The Nádasdy-castle of Sárvár
We do not have enough information about the early history of the castle, but its name is a reference to the fact that the surroundings of the castle – following the the already mentionen Roman “spatial planning” – was covered by a swamp which served defensive purposes. In the first mentioning of the town in a document from 1288 János Kőszegi, the palatine, invited the noblemen from Vas county to the castle for the meeting of the county assembly. At this time the palatine was the owner of the castle. Two decades later, when the last member of the Árpád dynasty died, the Kőszegi-family, who had estates in West-Transdanubea, did not recognise the power of king Róbert Károly. Thus the ruler sent an army led by Sándor Köcski 1319 against the noble family and the army was victorious both at Zalafő and Kőszeg. Hardly a decade later Sárvár became a royal property, its castellan and reeve was Sándor Köcski, who was also the judex curiae. Both the town and the castle remained in royal hands until 1390.
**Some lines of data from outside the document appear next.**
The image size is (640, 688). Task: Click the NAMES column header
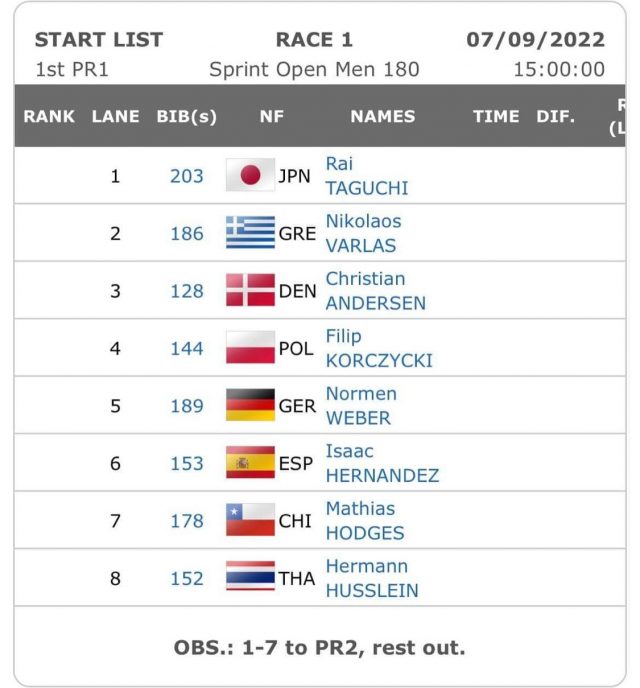pos(383,116)
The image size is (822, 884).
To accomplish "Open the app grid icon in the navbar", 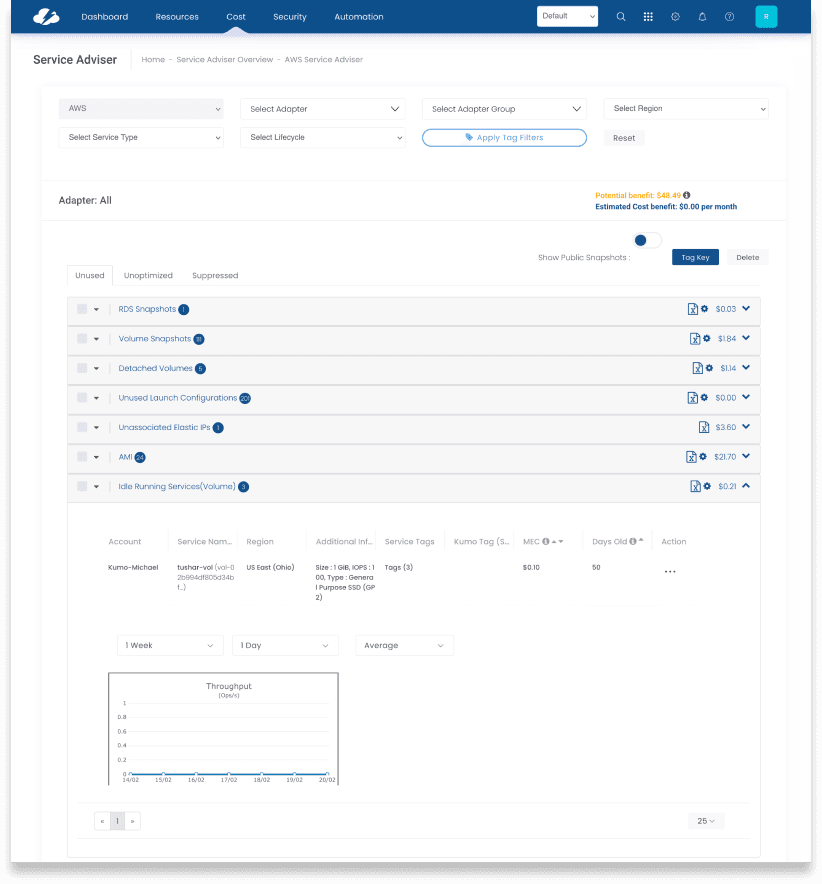I will (x=648, y=16).
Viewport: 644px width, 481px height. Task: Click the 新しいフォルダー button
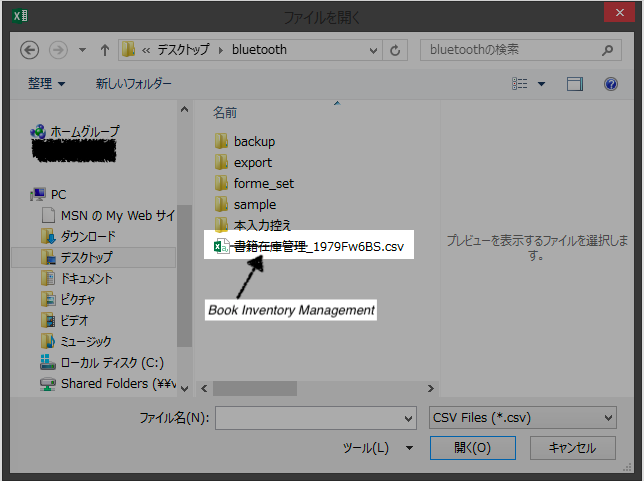pyautogui.click(x=133, y=84)
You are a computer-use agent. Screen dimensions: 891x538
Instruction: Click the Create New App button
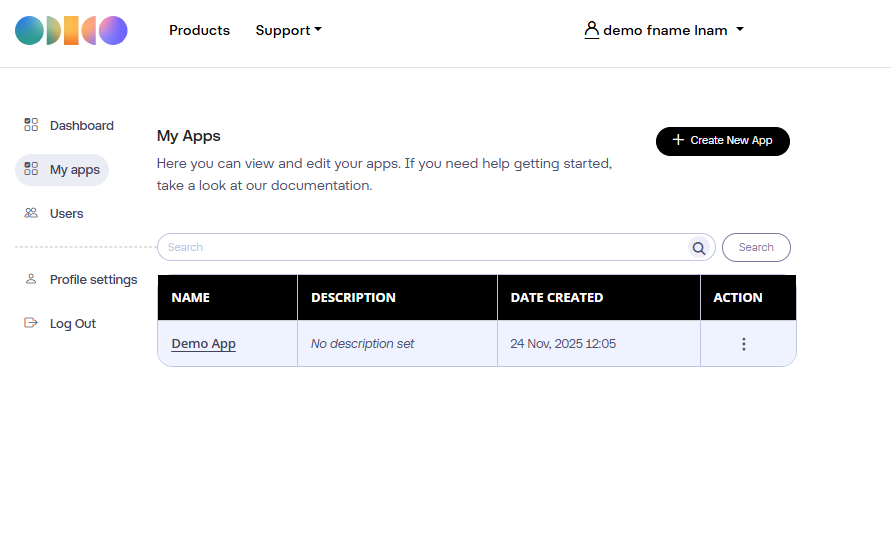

The first construction works began at the end of the 13th century. Following the royal constructions the Kanizsay-family established a castle with a closed courtyard surrounded by palace wings and fortifications at the end of the 15th century. The works defining the recent shape of the castle were done under the rule of Tamás Nádasdy in the period of 1549-1562. Further major renovations took place under the guidance of judex curiae Ferenc Nádasdy III. The series of paintings on the ceiling depicting battle scenes are one of the most monumental, large-scale Hungarian Baroque pieces of art, and it is the only one which is still intact. The paintings were made by Hans Rudolf Miller 1653 and they depict the battles of Ferenc Nádasdy II., the famous “Black Bey”, against the Ottoman Empire.
The side-walls of the Knights’ Hall are decorated by paintings of istván Dorffmaister, a painter born in Vienna but living is Sopron, made 1769 with mixed technique (oil and Fresco-al Secco) showing scenes from the Old Testimony.
Even though there were smaller constructions, but visitors today will encounter a castle from the 16th-17th century when visiting it.